## DOCUMENT TEXT
+-------+

Comey’s attempts to pre-empt a conservative firestorm blew up in his face. He helped put T____ in the White House, where T____ did generational damage to the rule of law and led us to a place where prominent Republicans are calling for abolishing the F.B.I.

This should be a lesson about the futility of shaping law enforcement decisions around the sensitivities of T____’s base. Yet after the F.B.I. executed a search warrant at T____’s beachfront estate this week, some … have questioned the wisdom of subjecting the former president to the normal operation of the law because of the effect it will have on his most febrile admirers.

Andrew Yang, one of the founders of a new centrist third party, tweeted about the “millions of Americans who will see this as unjust persecution.” Damon Linker, usually one of the more sensible centrist thinkers, wrote, “Rather than healing the country’s civic wounds, the effort to punish T____ will only deepen them.”

The Atlantic’s Tim Alberta described feeling “nauseous” watching coverage of the raid. “What we must acknowledge — even those of us who believe T____ has committed crimes, in some cases brazenly so, and deserves full prosecution under the law — is that bringing him to justice could have some awful consequences,” he wrote…. The former president relishes his ability to stir up a mob; it’s part of what makes him so dangerous.

+-------+

## DATASET EXCERPTS

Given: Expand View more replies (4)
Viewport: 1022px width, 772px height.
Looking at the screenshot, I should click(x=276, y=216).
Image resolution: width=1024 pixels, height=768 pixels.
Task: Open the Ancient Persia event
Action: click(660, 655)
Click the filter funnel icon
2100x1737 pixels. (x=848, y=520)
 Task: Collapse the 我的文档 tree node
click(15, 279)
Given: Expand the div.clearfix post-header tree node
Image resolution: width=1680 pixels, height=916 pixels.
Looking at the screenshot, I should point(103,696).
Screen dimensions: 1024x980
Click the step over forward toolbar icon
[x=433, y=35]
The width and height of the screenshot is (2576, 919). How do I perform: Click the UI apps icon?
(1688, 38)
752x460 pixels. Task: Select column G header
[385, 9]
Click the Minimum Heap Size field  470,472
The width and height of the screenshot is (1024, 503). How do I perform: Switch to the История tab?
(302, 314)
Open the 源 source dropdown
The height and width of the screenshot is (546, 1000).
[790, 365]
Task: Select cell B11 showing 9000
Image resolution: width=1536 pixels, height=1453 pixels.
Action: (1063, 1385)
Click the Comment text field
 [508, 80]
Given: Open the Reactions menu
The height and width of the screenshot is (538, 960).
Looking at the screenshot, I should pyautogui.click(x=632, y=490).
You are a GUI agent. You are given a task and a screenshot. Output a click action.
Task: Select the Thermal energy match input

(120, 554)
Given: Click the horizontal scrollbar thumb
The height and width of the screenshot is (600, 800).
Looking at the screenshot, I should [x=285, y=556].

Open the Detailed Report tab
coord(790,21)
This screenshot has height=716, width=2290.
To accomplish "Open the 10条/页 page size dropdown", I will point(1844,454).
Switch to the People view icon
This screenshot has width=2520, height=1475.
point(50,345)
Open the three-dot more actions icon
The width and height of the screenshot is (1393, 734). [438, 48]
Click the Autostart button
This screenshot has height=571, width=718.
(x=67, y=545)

+-------+

## INSTRUCTIONS
a - In the commentary, how did The Atlantic's Tim Alberta say he felt watching coverage of the raid?
b - Set down the part of the commentary from "The Atlantic’s Tim" up to and including "him so dangerous.", word for word.
Answer from the commentary only, not from the data.

## SOLUTION LIST
a - He said he felt "nauseous."

b -
The Atlantic’s Tim Alberta described feeling “nauseous” watching coverage of the raid. “What we must acknowledge — even those of us who believe T____ has committed crimes, in some cases brazenly so, and deserves full prosecution under the law — is that bringing him to justice could have some awful consequences,” he wrote…. The former president relishes his ability to stir up a mob; it’s part of what makes him so dangerous.